* **RAW DATA**
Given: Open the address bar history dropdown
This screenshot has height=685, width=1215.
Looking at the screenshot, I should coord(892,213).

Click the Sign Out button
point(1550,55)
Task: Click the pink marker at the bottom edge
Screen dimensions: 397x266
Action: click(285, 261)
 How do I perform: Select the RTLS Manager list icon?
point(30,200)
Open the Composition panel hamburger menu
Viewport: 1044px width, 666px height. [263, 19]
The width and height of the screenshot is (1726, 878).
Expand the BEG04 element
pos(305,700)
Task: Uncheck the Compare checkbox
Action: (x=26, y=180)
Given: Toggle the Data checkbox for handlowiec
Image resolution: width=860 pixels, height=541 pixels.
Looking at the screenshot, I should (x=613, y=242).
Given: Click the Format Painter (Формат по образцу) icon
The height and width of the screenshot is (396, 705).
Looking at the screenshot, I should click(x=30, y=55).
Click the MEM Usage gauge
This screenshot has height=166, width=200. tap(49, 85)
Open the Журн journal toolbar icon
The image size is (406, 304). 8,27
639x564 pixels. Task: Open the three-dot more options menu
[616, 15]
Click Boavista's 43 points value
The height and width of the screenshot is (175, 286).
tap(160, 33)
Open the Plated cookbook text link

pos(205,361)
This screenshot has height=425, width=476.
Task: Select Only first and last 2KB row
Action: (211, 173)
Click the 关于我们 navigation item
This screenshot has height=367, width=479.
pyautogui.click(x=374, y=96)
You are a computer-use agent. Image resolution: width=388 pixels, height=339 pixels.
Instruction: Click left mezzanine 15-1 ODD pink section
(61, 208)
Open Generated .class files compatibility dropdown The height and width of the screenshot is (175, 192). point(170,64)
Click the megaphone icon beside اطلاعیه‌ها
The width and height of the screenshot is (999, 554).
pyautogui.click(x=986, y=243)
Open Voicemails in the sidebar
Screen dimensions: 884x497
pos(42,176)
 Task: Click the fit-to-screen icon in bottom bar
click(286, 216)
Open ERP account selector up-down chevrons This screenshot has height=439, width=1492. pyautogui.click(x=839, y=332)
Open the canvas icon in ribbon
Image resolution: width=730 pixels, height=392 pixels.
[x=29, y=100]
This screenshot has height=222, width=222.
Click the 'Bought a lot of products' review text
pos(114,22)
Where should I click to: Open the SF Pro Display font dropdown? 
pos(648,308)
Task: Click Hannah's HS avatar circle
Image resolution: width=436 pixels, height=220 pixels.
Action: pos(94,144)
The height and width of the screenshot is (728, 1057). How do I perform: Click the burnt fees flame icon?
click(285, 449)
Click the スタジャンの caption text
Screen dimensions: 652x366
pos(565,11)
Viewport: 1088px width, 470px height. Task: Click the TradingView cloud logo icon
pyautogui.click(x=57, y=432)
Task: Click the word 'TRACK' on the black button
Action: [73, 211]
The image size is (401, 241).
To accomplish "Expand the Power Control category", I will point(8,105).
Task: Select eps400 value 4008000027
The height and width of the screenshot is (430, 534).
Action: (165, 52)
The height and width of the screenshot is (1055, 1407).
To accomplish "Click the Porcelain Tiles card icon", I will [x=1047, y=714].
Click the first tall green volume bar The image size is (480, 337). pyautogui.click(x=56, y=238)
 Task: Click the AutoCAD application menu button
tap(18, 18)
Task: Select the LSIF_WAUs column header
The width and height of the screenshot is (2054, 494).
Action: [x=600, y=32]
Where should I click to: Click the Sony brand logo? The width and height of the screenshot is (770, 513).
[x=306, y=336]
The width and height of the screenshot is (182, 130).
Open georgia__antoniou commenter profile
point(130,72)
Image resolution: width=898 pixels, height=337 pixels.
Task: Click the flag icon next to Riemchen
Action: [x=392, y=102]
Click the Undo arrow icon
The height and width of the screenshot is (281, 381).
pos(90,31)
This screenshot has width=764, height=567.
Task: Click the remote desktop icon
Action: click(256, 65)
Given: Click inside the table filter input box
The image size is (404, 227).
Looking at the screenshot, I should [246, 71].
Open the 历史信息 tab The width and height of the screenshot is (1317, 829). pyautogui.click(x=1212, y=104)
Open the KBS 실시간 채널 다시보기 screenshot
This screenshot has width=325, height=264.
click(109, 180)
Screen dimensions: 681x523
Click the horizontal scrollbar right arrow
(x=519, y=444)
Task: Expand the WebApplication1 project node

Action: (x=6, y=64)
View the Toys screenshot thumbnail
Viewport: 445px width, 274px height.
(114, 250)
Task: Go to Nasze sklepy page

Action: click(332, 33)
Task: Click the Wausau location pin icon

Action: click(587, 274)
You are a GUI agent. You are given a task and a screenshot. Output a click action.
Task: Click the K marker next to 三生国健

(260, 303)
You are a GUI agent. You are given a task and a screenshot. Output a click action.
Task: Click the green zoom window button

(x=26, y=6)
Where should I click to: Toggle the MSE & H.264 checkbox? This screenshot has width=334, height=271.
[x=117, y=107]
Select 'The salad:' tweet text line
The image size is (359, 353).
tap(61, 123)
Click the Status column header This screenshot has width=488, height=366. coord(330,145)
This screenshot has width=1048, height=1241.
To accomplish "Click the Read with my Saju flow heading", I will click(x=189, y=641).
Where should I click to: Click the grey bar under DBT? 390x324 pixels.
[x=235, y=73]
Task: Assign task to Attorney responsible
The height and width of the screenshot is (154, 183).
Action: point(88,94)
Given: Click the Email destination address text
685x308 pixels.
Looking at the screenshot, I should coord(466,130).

* **EXERCISE INSTRUCTIONS**
The lines wanted are those from the one holding "The height and width of the screenshot is (154, 183)." through the final line of the listing; print them exactly.

* **SOLUTION TO THIS EXERCISE**
The height and width of the screenshot is (154, 183).
Action: point(88,94)
Given: Click the Email destination address text
685x308 pixels.
Looking at the screenshot, I should coord(466,130).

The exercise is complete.